KLM Royal Dutch Airlines will celebrate its anniversary on October 7 with the presentation of a new Delftware miniature. The 93rd house in the KLM collection is the SieboldHuis in Leiden. KLM’s Chief Operating Officer Pieter Elbers today presented the first house to Mr. Henri Lenferink, mayor of Leiden, and Mrs. Kris Schiermeier, director of the SieboldHuis.
"By choosing the SieboldHuis, KLM stresses the historical significance of its own ties with Japan. KLM launched its first scheduled service to Tokyo in 1951. This flight was operated once a week and took two and a half days to reach its destination. The flights proved successful and have remained successful to this day. Today, KLM operates 18 flights a week to Japanese destinations, carrying more than 400,000 passengers back and forth each year.”
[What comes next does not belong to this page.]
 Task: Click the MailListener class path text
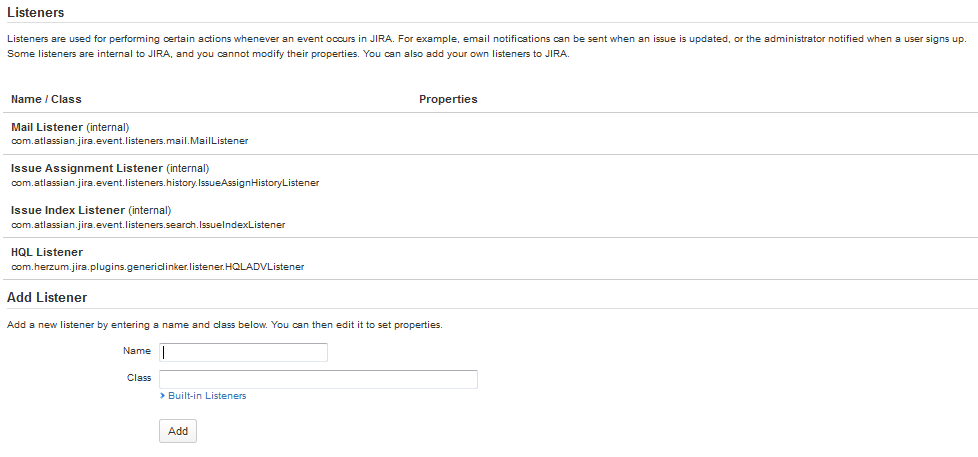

Pieter Elbers, Chief Operating Officer KLM
The “Royal Airline Company for the Netherlands and Colonies” (KLM) was founded on October 7, 1919. That means KLM celebrates its 93rd anniversary this year, making it the world’s oldest airline still operating under its original name.
The SieboldHuis is a museum on Rapenburg in Leiden exhibiting objects collected by Philipp Franz von Siebold (1796-1866) between 1823 and 1829 during his stay in Deshima, the Dutch trading post at Nagasaki in Japan. The SieboldHuis is also a more general museum for Japanese culture, celebrating the longstanding ties between Japan and the Netherlands.
KLM first began presenting its Delftware miniatures in the 1950s. The little houses are replicas of monumental buildings in the Netherlands. Since 1994, the number of houses in the collection has kept pace with KLM’s own age, with a new miniature being added to the collection on October 7 each year, marking KLM’s anniversary. The miniatures are presented to World Business Class passengers on Intercontinental flights.